■ WHAT IS ASKED
Please resume the Tableau post on distinct counts with Level of Detail calculations, writing on from its last sentence.

■ EXTRACTED TEXT
Monday, November 30, 2015

Level of Detail Calculations in Tableau Part 3: Distinct Counts

Today, we're going to talk about creating Distinct Counts in Tableau.  Primarily, we're going to focus on how to create them using Level of Detail (LoD) Calculations.  Then, we're going to compare LoDs to Table Calculations (TC) and Basic Calculations (BC) from the perspective of Ease of Creation, Flexibility and Performance.  We will not be covering in-depth how to create the Basic and Table Caclulation versions of the metrics.  COUNTD() is a built-in BC and you can read this post for the TC.  For these analyses, we will be using the Superstore Sales data set repeated 1000 times to create a data set that contains 10 million rows.

Metric 1: Total Distinct Rows

Let's start at the top level.  What if you wanted to know the Total Distinct Count of a field in your data set?
Distinct Rows (LoD)
Since we're looking for an overall Total, we want to use FIXED.  Our calculation in this case is COUNTD().  Let's check out the results.
Total Distinct Rows (LoD)
We can see that we get one number and you can take our word for it that this number is correct.  Now, on to the interesting part.  How does this compare to using BC or TC?  BC would simply require us to use the COUNTD() with no FIXED wrapper, whereas a TC would require us to add the Row IDs to the canvas, then aggregate them out using another TC.  

From a ease of creation standpoint, BC is by far the simplest because COUNTD() is a built-in function.  LoD comes in second because it's the same calculation wrapped in a FIXED expression.  TC comes very far in last because it requires multiple TCs wrapped around some non-sensical functions (SUM() of a MAX() to be precise).

From a flexibility standpoint, BC and LoD tie for first.  BC would allow you to add any dimensions you want to the chart, but the value will change to represent what's in the chart.  On the other hand, adding a dimension to the chart would not change the LoD.  However, you could change the way you calculate your LoD in order account additional dimensions.  Again, TC come in last because adding a new dimension to the chart would probably require you to update your Compute Using in order to allow for accurate results.

Finally, let's look at the Performance Monitor.
Total Distinct Rows (PM)
As we can see, there was no performance difference between BC and LoD, whereas TC took almost 10 seconds to load this simple calculation.  This is an easy decision

VERDICT: BC if you want it to respond to added dimensions, LoD if you don't.

■ DATA BLOCK
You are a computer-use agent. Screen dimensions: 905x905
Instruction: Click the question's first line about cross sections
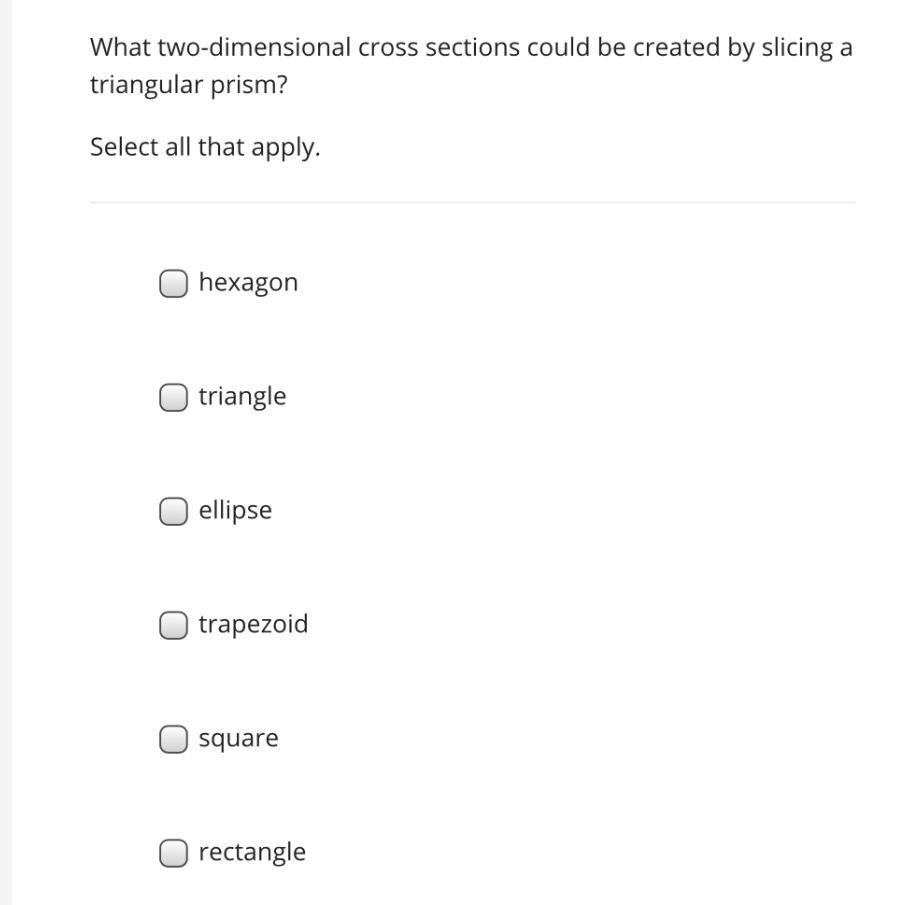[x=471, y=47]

■ EXPECTED ANSWER
Metric 2: Distinct Customers that purchased at least 1 item over $100 by Category

This question is a little more difficult.  We have to be able to identify which items cost over $100.  Fortunately, our data is already at the item level.  So, this problem comes down to using a traditional filter.  We want to start by adding [Sales] to the filter shelf.  Not SUM( [Sales] ), just [Sales].  You can achieve this by right-click-dragging [Sales] to the filter shelf, and selecting "All Values" or you can drag [Sales] to the dimensions shelf, then to the filter shelf.  The choice is yours.  This filter will remove all rows from the underlying data that have a [Sales] value less than 100.  Now, there are two ways we can approach this, using INCLUDE/EXCLUDE or using FIXED.  Let's start with INCLUDE/EXCLUDE.
Distinct Customers (INCLUDE)
Distinct Customers with an item over $100 by Segment (INCLUDE)
We saw in Part 2 of this series that INCLUDE/EXCLUDE LoDs are calculated AFTER traditional filters.  Therefore, simply making this an INCLUDE/EXCLUDE LoD with no dimension allows it to be calculated after the filter.  Let's look at the FIXED version.

Distinct Customers (FIXED)
Distinct Customers with an item over $100 by Segment (FIXED) (incorrect)
Hmmm.  There's an issue here.  The numbers aren't the same as before.  Part 2 also mentioned that FIXED LoDs are calculated BEFORE traditional filters.  This means that this LoD sees ALL Customers, not just the ones we've filtered for.  We can alleviate this by adding the Sales filter to the Context (which is created before FIXED LoDs).
Distinct Customers with an item over $100 by Segment (FIXED)
Voila.  It works.  Now, let's consider the comparison.

From an ease of creation standpoint, BC wins again due to the fact that we're using a built-in calculation.  LoD runs in a close second, but does require some extra knowledge about order of operations in Tableau.  Finally, TC is just as unwieldy here as it was before.

The story is the same as last time from a flexibility standpoint.  It all depends on what your next step is.  If you want to continually add and remove dimensions to flow through your analysis, then BC is what you want.  However, if you want these totals to stay the same while you run simultaneous analyses, then a FIXED LoD is what you need.  We can't think of any reason why you would want to use an INCLUDE/EXCLUDE LoD in this situation instead of BC, but that doesn't mean there isn't one.  Lastly, TC suffers from the same issues it did on the first metric.  Compute Using is not going to be your friend in this case.

Let's check out the Performance.
Distinct Customers with an item over $100 by Segment (PM)
There doesn't seem to any discernable difference between most of the Calculation Types.  This is actually surprising because of how poorly TC performed in the first test.  It just goes to show that TCs can be very useful when there aren't a large number of marks on the chart.

VERDICT: BC if you want it to respond to added dimensions, FIXED LoD if you don't.

Metric 3: Distinct Customers who spent at least $100 in 2013 by Segment.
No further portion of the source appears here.